Según un metaanálisis publicado en el European Journal of Cancer en 2005, tener entre 101 y 120 nevus comunes se asoció a un riesgo casi siete veces mayor que tener menos de 15. Los autores confirmaron además el peso de los nevus atípicos como factor independiente. Son estudios observacionales y bastante antiguos, así que la cifra concreta debe leerse como una tendencia. Lo útil es la idea: contar lunares aporta información real sobre el riesgo individual.
Cómo revisarse en casa
La autoexploración mensual detecta cambios que solo se aprecian comparando en el tiempo. Estos pasos ayudan:
- Usar buena luz y un espejo de cuerpo entero, revisando también espalda y parte posterior de las piernas
- No olvidar cuero cabelludo, orejas, ingles, plantas de los pies y espacios entre los dedos
- Fotografiar los lunares que llamen la atención con una regla o moneda al lado como referencia
- Comparar cada dos o tres meses en lugar de fiarse de la memoria
- Buscar el que destaca del resto, lo que los dermatólogos llaman signo del patito feo

Las señales que exigen consulta
La referencia más extendida es la regla ABCDE, y el último punto es el que más peso tiene:
- Asimetría entre las dos mitades de la lesión
- Bordes irregulares, dentados o poco definidos
- Color heterogéneo, con varios tonos de marrón, negro, rojo o blanco
- Diámetro mayor de 6 milímetros, aunque existen melanomas más pequeños
- Evolución: cualquier cambio de tamaño, forma, color o relieve a lo largo de las semanas
Se suman las lesiones que pican, sangran, se ulceran o no cicatrizan, y las que aparecen en palmas, plantas o bajo las uñas. Puedes ampliarlo en la guía sobre las causas de las manchas en la piel.
Qué hacer con las pecas
No necesitan tratamiento ni suponen riesgo por sí mismas, pero indican una piel que se quema con facilidad y tolera mal la radiación. Esa es su información valiosa: quien tiene muchas pecas suele necesitar más protección que la media. El protector de factor 50 a diario, la sombra en las horas centrales y la ropa con manga larga funcionan mejor que cualquier crema aclarante.

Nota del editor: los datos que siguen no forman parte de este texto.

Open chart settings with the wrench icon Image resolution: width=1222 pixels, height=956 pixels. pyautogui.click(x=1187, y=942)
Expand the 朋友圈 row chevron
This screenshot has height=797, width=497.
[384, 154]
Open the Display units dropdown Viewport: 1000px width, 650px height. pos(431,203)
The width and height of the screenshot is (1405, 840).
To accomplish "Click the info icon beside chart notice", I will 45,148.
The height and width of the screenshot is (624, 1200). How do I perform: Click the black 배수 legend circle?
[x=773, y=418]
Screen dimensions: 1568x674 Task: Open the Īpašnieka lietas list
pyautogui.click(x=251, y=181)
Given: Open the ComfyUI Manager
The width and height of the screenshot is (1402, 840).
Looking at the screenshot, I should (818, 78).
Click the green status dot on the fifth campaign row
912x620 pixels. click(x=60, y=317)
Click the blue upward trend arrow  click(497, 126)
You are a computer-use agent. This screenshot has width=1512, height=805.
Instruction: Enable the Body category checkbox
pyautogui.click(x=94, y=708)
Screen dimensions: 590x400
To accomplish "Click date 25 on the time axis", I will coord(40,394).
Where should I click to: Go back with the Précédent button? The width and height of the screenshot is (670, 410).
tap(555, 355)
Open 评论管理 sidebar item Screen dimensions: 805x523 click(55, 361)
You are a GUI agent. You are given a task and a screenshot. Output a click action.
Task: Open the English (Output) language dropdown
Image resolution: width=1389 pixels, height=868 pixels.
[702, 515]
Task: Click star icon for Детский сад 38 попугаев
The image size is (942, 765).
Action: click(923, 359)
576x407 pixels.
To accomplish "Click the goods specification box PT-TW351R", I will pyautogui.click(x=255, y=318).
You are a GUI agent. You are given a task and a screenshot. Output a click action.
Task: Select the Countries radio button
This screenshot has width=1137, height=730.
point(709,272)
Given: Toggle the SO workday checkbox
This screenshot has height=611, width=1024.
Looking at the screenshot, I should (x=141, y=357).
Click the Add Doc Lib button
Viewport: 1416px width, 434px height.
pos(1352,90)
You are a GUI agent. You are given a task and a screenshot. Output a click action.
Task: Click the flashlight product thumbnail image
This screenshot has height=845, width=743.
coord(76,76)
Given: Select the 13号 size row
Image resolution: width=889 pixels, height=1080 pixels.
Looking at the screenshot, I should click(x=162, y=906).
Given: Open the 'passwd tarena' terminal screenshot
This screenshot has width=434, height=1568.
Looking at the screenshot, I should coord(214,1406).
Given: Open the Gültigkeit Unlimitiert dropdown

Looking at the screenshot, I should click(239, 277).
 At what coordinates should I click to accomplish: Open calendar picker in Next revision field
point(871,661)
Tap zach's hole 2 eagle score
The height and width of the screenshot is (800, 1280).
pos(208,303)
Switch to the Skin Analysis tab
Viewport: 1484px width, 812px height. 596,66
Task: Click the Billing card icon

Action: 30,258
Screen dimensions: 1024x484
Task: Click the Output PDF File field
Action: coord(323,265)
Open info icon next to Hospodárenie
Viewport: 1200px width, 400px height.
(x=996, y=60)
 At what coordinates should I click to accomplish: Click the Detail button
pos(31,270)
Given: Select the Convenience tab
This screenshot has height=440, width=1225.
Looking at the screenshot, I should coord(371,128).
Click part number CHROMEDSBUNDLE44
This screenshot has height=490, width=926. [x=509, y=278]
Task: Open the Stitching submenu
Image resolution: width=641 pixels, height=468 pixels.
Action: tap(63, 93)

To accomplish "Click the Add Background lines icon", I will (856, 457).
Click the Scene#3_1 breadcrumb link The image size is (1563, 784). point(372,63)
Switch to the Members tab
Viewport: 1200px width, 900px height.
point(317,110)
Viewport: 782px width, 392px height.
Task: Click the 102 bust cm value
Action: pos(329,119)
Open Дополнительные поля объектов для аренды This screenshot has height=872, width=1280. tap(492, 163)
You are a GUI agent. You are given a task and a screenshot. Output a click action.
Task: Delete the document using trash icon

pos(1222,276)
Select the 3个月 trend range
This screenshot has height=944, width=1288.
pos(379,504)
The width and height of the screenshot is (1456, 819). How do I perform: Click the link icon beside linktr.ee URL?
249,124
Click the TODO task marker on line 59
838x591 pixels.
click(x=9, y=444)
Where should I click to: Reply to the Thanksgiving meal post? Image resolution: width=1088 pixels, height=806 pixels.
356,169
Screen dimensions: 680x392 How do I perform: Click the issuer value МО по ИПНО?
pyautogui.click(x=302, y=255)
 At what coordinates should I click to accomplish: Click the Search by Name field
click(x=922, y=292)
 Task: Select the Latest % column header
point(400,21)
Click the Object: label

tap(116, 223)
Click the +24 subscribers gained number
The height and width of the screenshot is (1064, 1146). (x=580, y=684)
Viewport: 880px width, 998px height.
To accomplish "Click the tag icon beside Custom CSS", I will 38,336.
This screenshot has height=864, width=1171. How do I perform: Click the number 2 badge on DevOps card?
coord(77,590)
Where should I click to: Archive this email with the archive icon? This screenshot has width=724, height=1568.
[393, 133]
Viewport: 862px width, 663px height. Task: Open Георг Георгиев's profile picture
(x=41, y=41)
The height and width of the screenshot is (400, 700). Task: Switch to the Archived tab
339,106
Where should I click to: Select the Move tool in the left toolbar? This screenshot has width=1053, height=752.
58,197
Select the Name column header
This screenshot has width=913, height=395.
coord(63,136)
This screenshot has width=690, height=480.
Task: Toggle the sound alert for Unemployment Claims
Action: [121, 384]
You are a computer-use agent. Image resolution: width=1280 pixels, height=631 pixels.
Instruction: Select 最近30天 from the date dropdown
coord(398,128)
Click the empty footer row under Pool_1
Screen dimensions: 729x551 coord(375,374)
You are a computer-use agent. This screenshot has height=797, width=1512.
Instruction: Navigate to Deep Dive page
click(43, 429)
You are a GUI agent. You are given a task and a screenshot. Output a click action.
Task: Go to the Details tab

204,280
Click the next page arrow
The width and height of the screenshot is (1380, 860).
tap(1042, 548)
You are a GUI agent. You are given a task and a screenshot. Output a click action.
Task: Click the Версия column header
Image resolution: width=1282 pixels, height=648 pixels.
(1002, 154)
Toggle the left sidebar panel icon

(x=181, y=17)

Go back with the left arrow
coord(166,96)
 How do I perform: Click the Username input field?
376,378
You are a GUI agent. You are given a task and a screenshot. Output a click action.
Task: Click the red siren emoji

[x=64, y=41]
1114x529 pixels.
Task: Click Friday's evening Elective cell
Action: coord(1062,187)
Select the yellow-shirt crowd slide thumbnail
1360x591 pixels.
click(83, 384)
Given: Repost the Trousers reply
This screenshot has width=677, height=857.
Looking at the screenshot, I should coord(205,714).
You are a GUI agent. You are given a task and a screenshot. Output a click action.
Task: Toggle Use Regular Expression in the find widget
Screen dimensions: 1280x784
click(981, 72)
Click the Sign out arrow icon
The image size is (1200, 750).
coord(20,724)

Qué esperar en la consulta
El dermatólogo explora con dermatoscopio, un aparato con luz y aumento que revela estructuras invisibles a simple vista y permite distinguir patrones benignos de los sospechosos. En personas con muchos lunares puede realizar un mapeo fotográfico digital que compara imágenes a lo largo de los años. Cuando algo no encaja, la única forma de confirmarlo es la biopsia. Conviene saber que un lunar sospechoso nunca debe quemarse, congelarse ni tratarse con productos caseros, porque eso destruye la lesión sin diagnosticarla y retrasa la detección de un posible melanoma. Extirparlo es un procedimiento sencillo con anestesia local. Y las cabinas de bronceado quedan descartadas: su relación con el melanoma está bien documentada, sobre todo cuando el uso empieza antes de los 35 años.
Este contenido tiene una finalidad exclusivamente informativa y no sustituye la evaluación de un profesional sanitario. Si un lunar cambia de aspecto o aparece uno nuevo que te llama la atención, consulta con tu dermatólogo.